Newsome was drafted in the first round with the 23rd pick in the 1978 NFL draft for the Cleveland Browns. He was named the Browns' Offensive Player of the Year his rookie year, the first time in 25 years that a rookie had received that honor. Newsome went to the Pro Bowl in 1981, 1984 and 1985. In 1984, Newsome set a franchise record for receiving yards in a game (191) that stood for 29 years until it was broken in 2013 by Josh Gordon (who recorded 237 and 261 yards in back-to-back games). In 1986, Newsome won the Ed Block Courage Award for playing with injuries, and in 1990, he won the Byron "Whizzer" White NFL Man of the Year Award for his community service. Though he was never able to play in a Super Bowl, Cleveland made the playoffs seven times during Newsome's career, and made three trips to the AFC championship game.

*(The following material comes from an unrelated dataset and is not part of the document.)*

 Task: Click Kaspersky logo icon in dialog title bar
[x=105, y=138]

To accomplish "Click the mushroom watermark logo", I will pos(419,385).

Newsome finished his career with 662 receptions and 7,980 yards, both Cleveland franchise records, and 47 touchdowns, fifth all-time. When he retired, he was the all-time leader in receptions and yards amongst all NFL tight ends. In 1999, Newsome was inducted into the Pro Football Hall of Fame.

==NFL career statistics==
===Regular season===

| Year | Team | Games |  | Receiving |  |  |  |  | Rushing |  |  |  |  | Fumbles |
| GP | GS | Rec | Yds | Y/R | Lng | TD | Att | Yds | Y/A | Lng | TD | Fum |
| 1978 | CLE | 16 | 16 | 38 | 589 | 15.5 | 47 | 2 | 13 | 96 | 7.4 | 33 | 2 | 1 |
| 1979 | CLE | 16 | 16 | 55 | 781 | 14.2 | 74 | 9 | 1 | 6 | 6.0 | 6 | 0 | 0 |
| 1980 | CLE | 16 | 16 | 51 | 594 | 11.6 | 44 | 3 | 2 | 13 | 6.5 | 9 | 0 | 2 |
| 1981 | CLE | 16 | 16 | 69 | 1,002 | 14.5 | 62 | 6 | 2 | 20 | 10.0 | 14 | 0 | 0 |
| 1982 | CLE | 9 | 9 | 49 | 633 | 12.9 | 54 | 3 | 0 | 0 | — | 0 | 0 | 0 |
| 1983 | CLE | 16 | 16 | 89 | 970 | 10.9 | 66 | 6 | 0 | 0 | — | 0 | 0 | 0 |
| 1984 | CLE | 16 | 15 | 89 | 1,001 | 11.2 | 52 | 5 | 0 | 0 | — | 0 | 0 | 0 |
| 1985 | CLE | 16 | 16 | 62 | 711 | 11.5 | 38 | 5 | 0 | 0 | — | 0 | 0 | 0 |
| 1986 | CLE | 16 | 16 | 39 | 417 | 10.7 | 31 | 3 | 0 | 0 | — | 0 | 0 | 0 |
| 1987 | CLE | 13 | 13 | 34 | 375 | 11.0 | 25 | 0 | 0 | 0 | — | 0 | 0 | 0 |
| 1988 | CLE | 16 | 14 | 35 | 343 | 9.8 | 28 | 2 | 0 | 0 | — | 0 | 0 | 0 |
| 1989 | CLE | 16 | 13 | 29 | 324 | 11.2 | 31 | 1 | 0 | 0 | — | 0 | 0 | 0 |
| 1990 | CLE | 16 | 15 | 23 | 240 | 10.4 | 38 | 2 | 0 | 0 | — | 0 | 0 | 0 |
| Career |  | 198 | 191 | 662 | 7,980 | 12.1 | 74 | 47 | 18 | 135 | 7.5 | 33 | 2 | 3 |

==Football executive==
Newsome was a front office executive with the Cleveland Browns from 1991 until their relocation to Baltimore in 1996; he has remained an executive with the Baltimore Ravens since their inaugural season. On November 22, 2002, Newsome was named the first general manager of the Ravens, making him the first African-American to occupy that position in the NFL.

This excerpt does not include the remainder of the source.